### What is required
Please restate, word for word, the lines below that begin at the one with "Image resolution: width=750" and end at the one with "Click the small Kosong avatar in the top bar". Leave out all other lines.
Supplied records Block Start
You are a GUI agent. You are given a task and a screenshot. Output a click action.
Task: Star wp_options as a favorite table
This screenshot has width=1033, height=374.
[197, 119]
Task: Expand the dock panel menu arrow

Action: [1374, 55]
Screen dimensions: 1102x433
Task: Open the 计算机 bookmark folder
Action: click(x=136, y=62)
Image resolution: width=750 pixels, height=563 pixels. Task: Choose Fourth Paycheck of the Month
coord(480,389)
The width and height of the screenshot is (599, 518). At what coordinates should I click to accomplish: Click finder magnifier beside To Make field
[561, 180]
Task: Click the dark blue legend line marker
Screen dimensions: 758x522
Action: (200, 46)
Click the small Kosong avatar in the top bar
Supplied records Block End
Supplied records Block Start
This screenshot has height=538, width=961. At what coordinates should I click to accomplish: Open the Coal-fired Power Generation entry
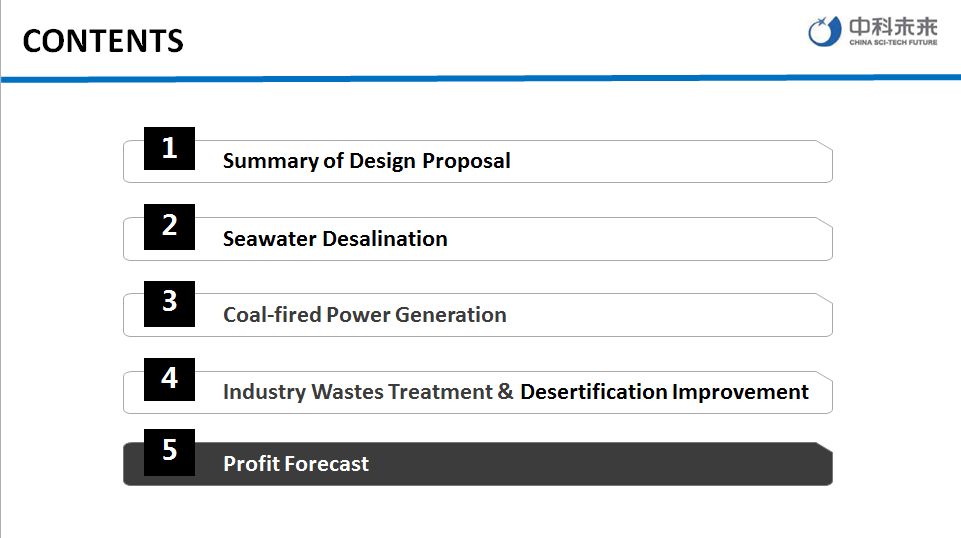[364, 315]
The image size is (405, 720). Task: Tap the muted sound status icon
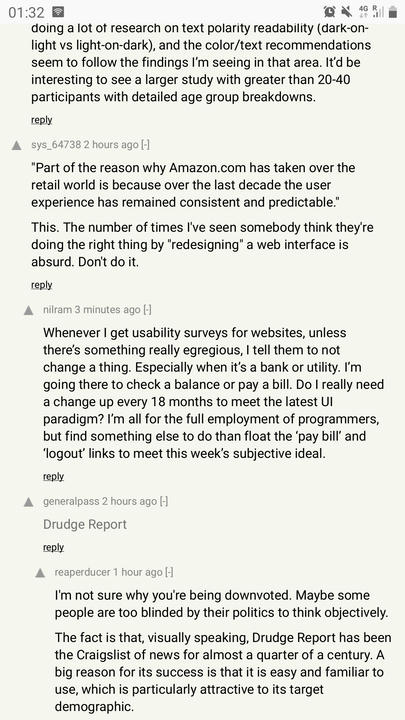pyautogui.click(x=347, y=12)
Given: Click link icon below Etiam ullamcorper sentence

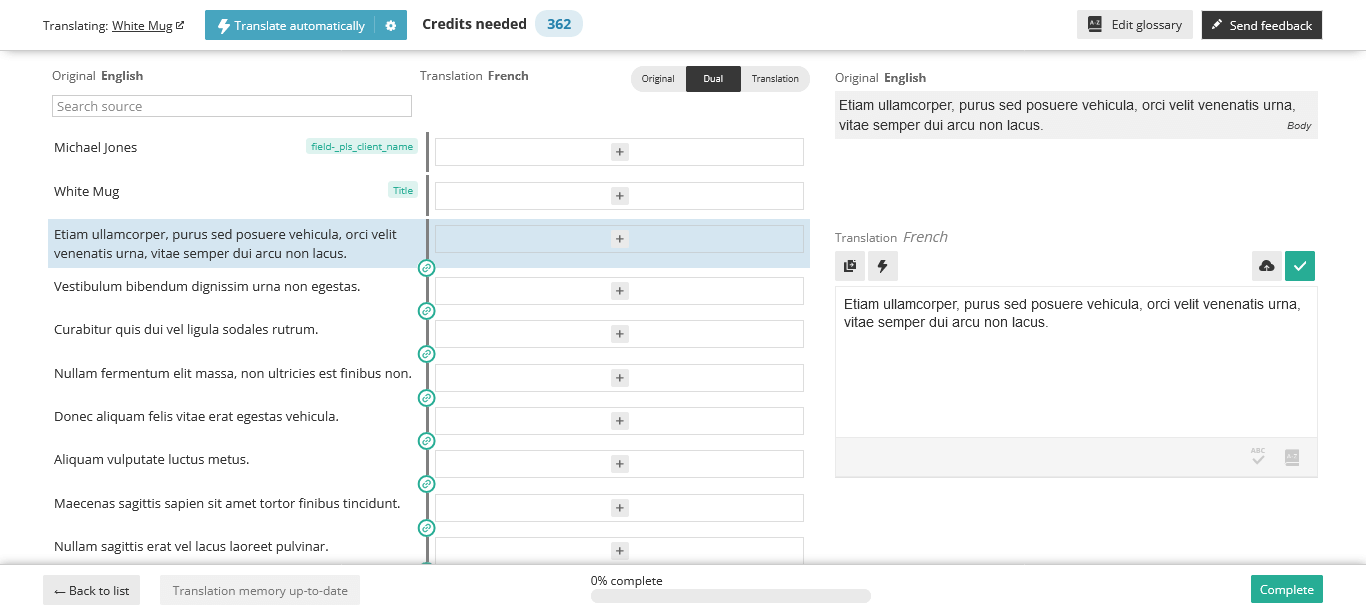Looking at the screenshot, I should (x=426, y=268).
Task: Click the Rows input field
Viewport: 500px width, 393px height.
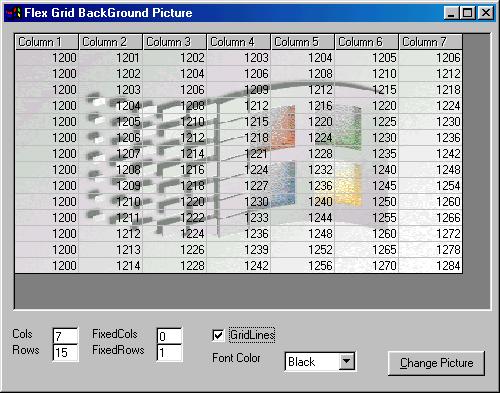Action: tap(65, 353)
Supplied records Block End
### Response for this exercise
Image resolution: width=750 pixels, height=563 pixels. Task: Choose Fourth Paycheck of the Month
coord(480,389)
The width and height of the screenshot is (599, 518). At what coordinates should I click to accomplish: Click finder magnifier beside To Make field
[561, 180]
Task: Click the dark blue legend line marker
Screen dimensions: 758x522
Action: (200, 46)
Click the small Kosong avatar in the top bar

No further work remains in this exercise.